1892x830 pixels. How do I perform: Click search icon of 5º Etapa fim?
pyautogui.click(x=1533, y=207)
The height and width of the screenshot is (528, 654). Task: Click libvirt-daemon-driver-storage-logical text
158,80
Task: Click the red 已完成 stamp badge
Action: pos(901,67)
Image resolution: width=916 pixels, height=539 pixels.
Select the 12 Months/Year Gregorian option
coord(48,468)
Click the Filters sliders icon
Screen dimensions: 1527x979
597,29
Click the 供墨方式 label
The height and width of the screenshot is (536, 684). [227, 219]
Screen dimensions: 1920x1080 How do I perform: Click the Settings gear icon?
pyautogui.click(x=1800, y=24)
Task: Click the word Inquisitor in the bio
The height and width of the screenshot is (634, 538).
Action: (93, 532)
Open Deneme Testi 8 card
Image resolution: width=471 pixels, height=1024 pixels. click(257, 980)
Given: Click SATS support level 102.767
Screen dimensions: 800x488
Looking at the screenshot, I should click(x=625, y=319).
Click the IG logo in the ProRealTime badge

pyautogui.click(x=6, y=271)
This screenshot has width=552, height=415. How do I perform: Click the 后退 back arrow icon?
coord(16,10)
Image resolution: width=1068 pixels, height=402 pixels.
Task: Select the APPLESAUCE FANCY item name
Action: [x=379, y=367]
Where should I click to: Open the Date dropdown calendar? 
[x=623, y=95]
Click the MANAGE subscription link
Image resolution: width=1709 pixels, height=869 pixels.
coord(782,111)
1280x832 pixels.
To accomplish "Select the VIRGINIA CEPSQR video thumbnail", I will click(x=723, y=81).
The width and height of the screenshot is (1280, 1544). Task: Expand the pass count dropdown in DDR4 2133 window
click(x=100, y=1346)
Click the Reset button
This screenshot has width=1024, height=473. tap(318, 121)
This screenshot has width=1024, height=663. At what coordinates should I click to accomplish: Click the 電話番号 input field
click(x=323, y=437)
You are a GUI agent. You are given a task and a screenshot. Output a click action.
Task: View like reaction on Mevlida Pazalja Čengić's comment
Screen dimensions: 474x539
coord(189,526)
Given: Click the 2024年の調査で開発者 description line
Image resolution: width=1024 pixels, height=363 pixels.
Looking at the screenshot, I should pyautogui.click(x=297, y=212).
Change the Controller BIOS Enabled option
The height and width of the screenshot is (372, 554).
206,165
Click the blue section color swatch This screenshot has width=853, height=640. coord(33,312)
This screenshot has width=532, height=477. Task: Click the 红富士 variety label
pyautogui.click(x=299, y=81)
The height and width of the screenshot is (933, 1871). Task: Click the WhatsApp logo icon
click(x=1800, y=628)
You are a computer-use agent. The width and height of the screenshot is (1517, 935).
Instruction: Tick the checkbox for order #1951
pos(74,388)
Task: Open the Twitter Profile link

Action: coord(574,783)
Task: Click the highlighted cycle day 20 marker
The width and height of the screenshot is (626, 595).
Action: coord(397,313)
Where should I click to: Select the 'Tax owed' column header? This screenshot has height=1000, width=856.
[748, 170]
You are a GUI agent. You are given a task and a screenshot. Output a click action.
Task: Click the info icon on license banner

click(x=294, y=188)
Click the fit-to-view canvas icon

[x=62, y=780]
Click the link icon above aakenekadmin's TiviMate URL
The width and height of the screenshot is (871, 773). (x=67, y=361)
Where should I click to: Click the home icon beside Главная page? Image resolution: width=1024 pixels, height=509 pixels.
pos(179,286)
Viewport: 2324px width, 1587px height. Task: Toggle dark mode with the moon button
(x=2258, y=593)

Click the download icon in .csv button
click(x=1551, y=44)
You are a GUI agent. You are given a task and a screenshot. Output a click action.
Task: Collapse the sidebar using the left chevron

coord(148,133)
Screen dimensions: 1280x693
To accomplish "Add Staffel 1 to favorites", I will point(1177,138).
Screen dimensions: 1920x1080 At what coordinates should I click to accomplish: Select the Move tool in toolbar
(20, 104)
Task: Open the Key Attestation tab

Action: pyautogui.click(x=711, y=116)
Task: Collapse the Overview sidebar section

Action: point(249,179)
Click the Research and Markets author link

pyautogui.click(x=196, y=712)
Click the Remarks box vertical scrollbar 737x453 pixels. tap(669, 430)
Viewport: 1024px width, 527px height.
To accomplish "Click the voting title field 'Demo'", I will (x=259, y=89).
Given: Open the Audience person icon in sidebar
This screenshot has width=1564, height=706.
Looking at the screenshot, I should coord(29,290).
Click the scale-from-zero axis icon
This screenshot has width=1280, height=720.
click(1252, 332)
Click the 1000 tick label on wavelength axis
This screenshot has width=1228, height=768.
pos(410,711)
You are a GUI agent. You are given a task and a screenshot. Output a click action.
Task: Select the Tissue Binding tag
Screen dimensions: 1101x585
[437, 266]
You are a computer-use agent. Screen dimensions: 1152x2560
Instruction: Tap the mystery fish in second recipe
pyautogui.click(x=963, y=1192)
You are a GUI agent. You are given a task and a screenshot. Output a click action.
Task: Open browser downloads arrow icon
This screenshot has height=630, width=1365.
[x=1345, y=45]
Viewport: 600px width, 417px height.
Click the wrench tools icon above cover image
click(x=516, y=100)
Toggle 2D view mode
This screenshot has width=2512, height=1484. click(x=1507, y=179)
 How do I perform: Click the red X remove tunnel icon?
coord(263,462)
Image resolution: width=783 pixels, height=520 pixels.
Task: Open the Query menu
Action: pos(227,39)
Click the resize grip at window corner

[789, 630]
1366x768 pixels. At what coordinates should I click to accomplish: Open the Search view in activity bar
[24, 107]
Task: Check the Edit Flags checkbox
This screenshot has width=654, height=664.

- - - - - - -

### TASK STATEMENT
Look over the material above and report each line holding "will".

### SOLUTION FOR THIS TASK
To accomplish "Select the VIRGINIA CEPSQR video thumbnail", I will click(x=723, y=81).
To accomplish "Add Staffel 1 to favorites", I will point(1177,138).
To accomplish "Click the voting title field 'Demo'", I will (x=259, y=89).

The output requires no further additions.